[13] Kekecewaan Mendalam

31.7K 2.1K 145
                                    

Selasa, 13 Mei 2014--13:05
A/N: ada yg bosen gak gue apdet sering kayak gini? wkwk. mumpung ada ide. takut nguap. yauda moga gak mengecewakan ya mwah :*
QOTD: apa yg kalian suka & gak suka dr cerita ini?
==========

“Mau ngomong apa, Ru?” tanya Lica begitu mereka sampai di apartemen.

Runako menarik bangku di meja makan dan mengisyaratkan Lica untuk duduk di hadapannya. Gadis itu hanya menghela napas kemudian menuruti kemauan Runako.

“Menurutmu Duff itu orangnya gimana?” tanya Runako, membuka pembicaraan.

Lica tegang. Dia tau suatu saat nanti Runako akan mengetahuinya. Runako akan meminta penjelasan. Lica menghela napas pelan. Sia-sia saja menghindari suatu hal, karna pada akhirnya, kenyataan itu akan menyandungmu lagi, meminta pertanggung jawaban. Dalam kasusnya saat ini adalah, berhubungan dengan Iblis.

“Kenapa kamu nanyanya gitu? Tentu aja Duff itu licik, dia ‘kan Iblis,” sahut Lica, membuang muka dari Runako.

Pria itu menghela napasnya berat.

“Aku perjelas, bagaimana sikap Duff terlepas dari jati diri dia sebenarnya.”

Gadis yang saat ini hanya bisa menunduk sembari memainkan jemari kini meneguk ludahnya sendiri. Pahit. Dia bahkan tak tau harus berkata apa. Kalau dia jawab sejujurnya, apa Malaikat Penjaga ini akan berpihak padanya?

“Kejujuran itu diatas segalanya, tapi,” suara Runako membuat Lica mengangkat wajah. “Aku gak akan maksa kalo kamu gamau jawab.”

Lica kembali menghela napas. Tangannya terkepal, mengumpulkan serpihan keberanian yang dikubur dalam di hatinya. Dia menegakkan punggung kemudian menatap Runako lekat. “Dia baik, gak kayak Iblis lain dengan hati jahat. Aku bahkan ragu kalau dia itu Iblis. Hatinya ... seperti Malaikat.”

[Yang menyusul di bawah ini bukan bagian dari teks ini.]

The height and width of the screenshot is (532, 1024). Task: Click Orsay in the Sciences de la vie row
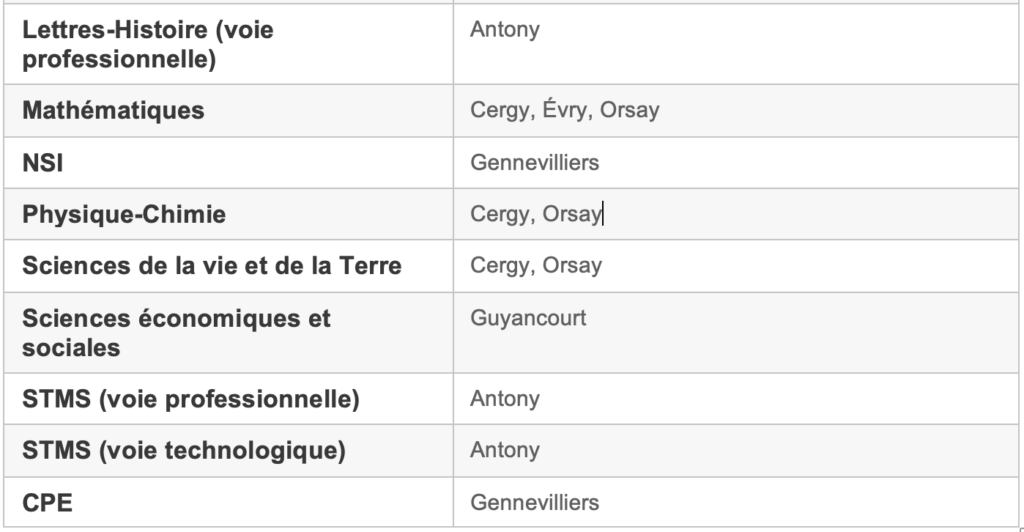click(572, 266)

Ini pertama kalinya Lica mengucapkan suatu hal tentang Duff yang tidak bertentangan dengan hatinya. Kini dia merasa lega, beban dihatinya terangkat meskipun hanya secuil—seujung kuku jarinya.

Runako menatap Lica lekat, membaca segala pergerakan dan kedalaman mata gadis itu dengan cermat. Dia sadar, Lica telah jatuh cinta pada Iblis ini. Lalu, apa yang harus dilakukannya? Melarangnya?

“Apa yang aku sering bilang sebelum kamu memulai tugas di Human World?” Runako bertopang dagu, seakan tak mau kehilangan ekspresi gadis itu.

“Jaga hati. Jangan terbuai oleh rayuan Iblis. Jangan jatuh cinta pada manusia,” Lica mengambil napas dalam, terasa sesak, “jangan jatuh cinta selain pada Malaikat ...”

Runako mengusap wajahnya dengan kasar, menyembunyikan kekecewaan mendalam. Ketika gadis itu menatap Runako ragu, pria itu berkata, “lalu, apa yang harus kamu lakukan jika terjatuh padanya?”

“Aku harus sadar diri,” dia menggigit bibirnya, “karna kami diciptakan tidak untuk bersama.”

Mata Lica kini terasa panas. Oh, ayolah, siapa yang ingin cinta pertamanya kandas di awal perjalanan? Siapa yang ingin cintanya harus dipadamkan ketika sang pujaan hati sudah banyak berkorban untuk memperjuangkan kisah mereka?

Runako tak kuat melihat Lica yang menahan tangis seperti itu. Hatinya terasa tertusuk ribuan jarum panas, dia seperti melihat Crystal kala itu.

Ketika gadis yang dicintainya harus mematikan rasa. Membuang perasaan itu jauh-jauh. Meskipun Crystal selalu berkata “Aku sudah melupakannya” namun menurut Runako, gadis itu tak pernah melupakan Clarion barang sedetikpun.

Malaikat dan Iblis tak pernah jatuh untuk kedua kalinya. Hanya sekali. Cinta pertama, untuk yang terakhir.

“Lica,” Runako menarik tangan Lica, menggenggamnya dengan erat.